Rogers begins by presenting the Democratic argument to the audience, while Gibbons reacts by taking on a more conservative view. The beauty of the segment lies in the unique tone of its presentation: relaxed setting, stimulating commentary, and intelligent interaction.Given the diverse political population of the country, and of Nevada in general, the show has proven to be a goldmine where demographics are concerned, often attracting viewers from every part of the political spectrum. Accordingly, both “Dawn & Jim” have deserved their welcome into the living rooms of Southern Nevada television audiences, providing the community with an exciting addition to KSNV-TV’s My News 3 roster of nationally recognized political commentators.
Priya Mathew: How would you describe the show?
Dawn Gibbons: It’s really just a conversation between Jim Rogers and myself where we discuss topics of interest: news, politics, etc. Sometimes we’ll interview guests like Congressman Horsford or Senator Reid.There are times when we have no clue what we want to discuss before sitting down in front of the camera, but Jim will just start talking and the rest falls into place.
PM: Why is it important to encourage opinion-centered political programming?
Jim Rogers: I am the purest believer in the first amendment. I really believe that if you think it, you have the right to say it. I get a lot of people who say ‘you shouldn’t be using your station as a forum for your own political views’ and that would have some legitimacy if I didn’t give everyone else access to the same thing. The only way we can be successful is for everybody to have a say in what goes on and to get those different opinions out there. If I disagreed with 30 percent of something Dawn said, I would still give credence to what she said and that’s very important. I don’t want friends who think like I do, I want friends who think differently.
PM: What do women want from their political leaders?
DG: I think they want straight shooters. They’re sick and tired of the back door deals that are made in Washington. I personally care about a lot of different issues and I’ve become more moderate politically because of my involvement with the local government. We need to build a community where everyone has the chance to rise and be all that they can be.

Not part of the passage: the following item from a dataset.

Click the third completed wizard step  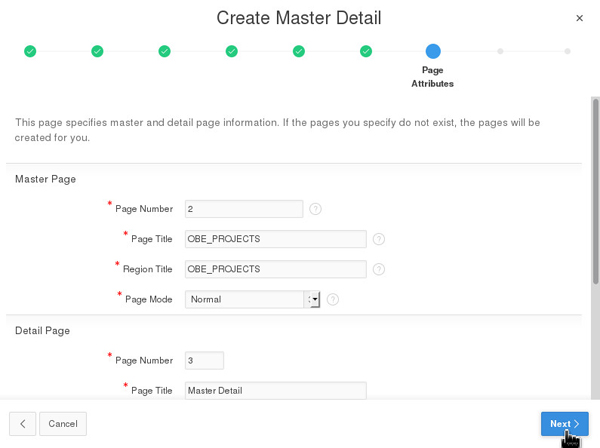[164, 51]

PM: What’s next for “Dawn & Jim?”
DG: Jim had this great idea—he wanted to start having editorial news commentaries from members of the public. The segment is called “Our Community Voices.” We ran the first one last week.
JR: We’ve got seven people at the moment and we’re going to run these editorials on the six o’clock news every night.
DG: I think it’s such a good idea. The viewers will love these segments where ordinary citizens chime in with their point of view on whatever they feel that they want to discuss.